“Life is rather uncertain—even with a good doctor in the community—”Dr. Carey’s smile was always winning. “I have hoarded less than I should have done if there had been a Carey to follow me. There will be nobody but Bo Peep to miss me, especially after awhile. I want you to give him a home if he ever needs one. He has some earnings to keep him from want. But you and I are the only Virginians in the valley. Promise me!”
“Of course I will, always, Horace. Be sure of that.”
“Thank you, Virginia. I am planning to start to California in a few days. I may be gone for several months. I’ll tell you good-by now, for I may not be down this way again before I go.”
Virginia remembered afterward the doctor’s strong handclasp and the steady gaze of his dark eyes and the pathos of his voice as he bade her good-by. But she did not note these then, for at that moment Thaine came down the walk with his father, and in the sorrow of parting with her son she had no mind for other things.
Dreary rains filled up the first days of May. At Camp Leedy, where the Kansas volunteers mobilized on the old Fair Ground on the outskirts of Topeka, Thaine Aydelot sat under the shelter of his tent watching the water pouring down the canvas walls of other tents and overflowing the deep ruts that cut the grassy sod with long muddy gashes. Camp Leedy was made up mostly of muddy gashes crossed by streams of semi-liquid mud supposed to be roads. Thaine sat on a pile of sodden straw. His clothing was 300 muddy, his feet were wet, and the chill of the cold rain made him shiver.

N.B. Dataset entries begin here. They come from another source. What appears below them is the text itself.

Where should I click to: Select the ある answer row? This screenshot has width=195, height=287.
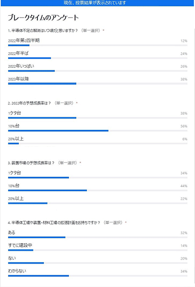[x=98, y=235]
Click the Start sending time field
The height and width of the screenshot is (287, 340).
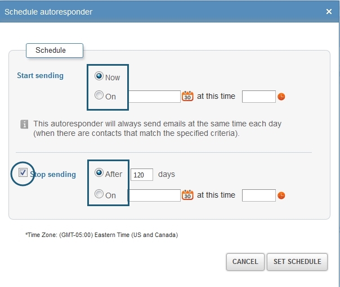point(258,97)
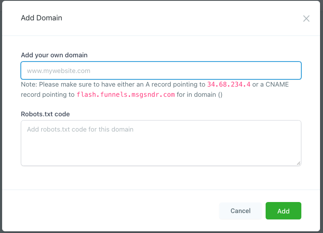
Task: Click the "Add your own domain" label
Action: tap(54, 55)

“Noble warfare, this!” he said to himself. “Asher Aydelot knew his bearing when he told me that war was no ways like peace. I wonder what’s going on right now down at the Sunflower Ranch. The rain ought to fill that old spillway draw from the lake down in the woods. It’s nearly time for the water lilies to bloom, too.”
The memory of the May night two years before with Leigh Shirley, all pink and white and sweet and modest, came surging across his mind as a heavy dash of rain deluged the tent walls about him.
“Look here, Private Thaine Aydelot, Twentieth Kansas Volunteers, if you are going to be a soldier stop that memory business right here, except to remember what Private Asher Aydelot, of the Third Ohio Infantry, told you about guard duty twenty-six hours out of twenty-four. Heigh ho!”
Thaine ended with a sigh, then he shut his teeth grimly and stared at the unceasing downpour with unseeing eyes.
A noisy demonstration in the camp roused him, and in a minute more young Todd Stewart lay stretched at full length in the mud before his tent.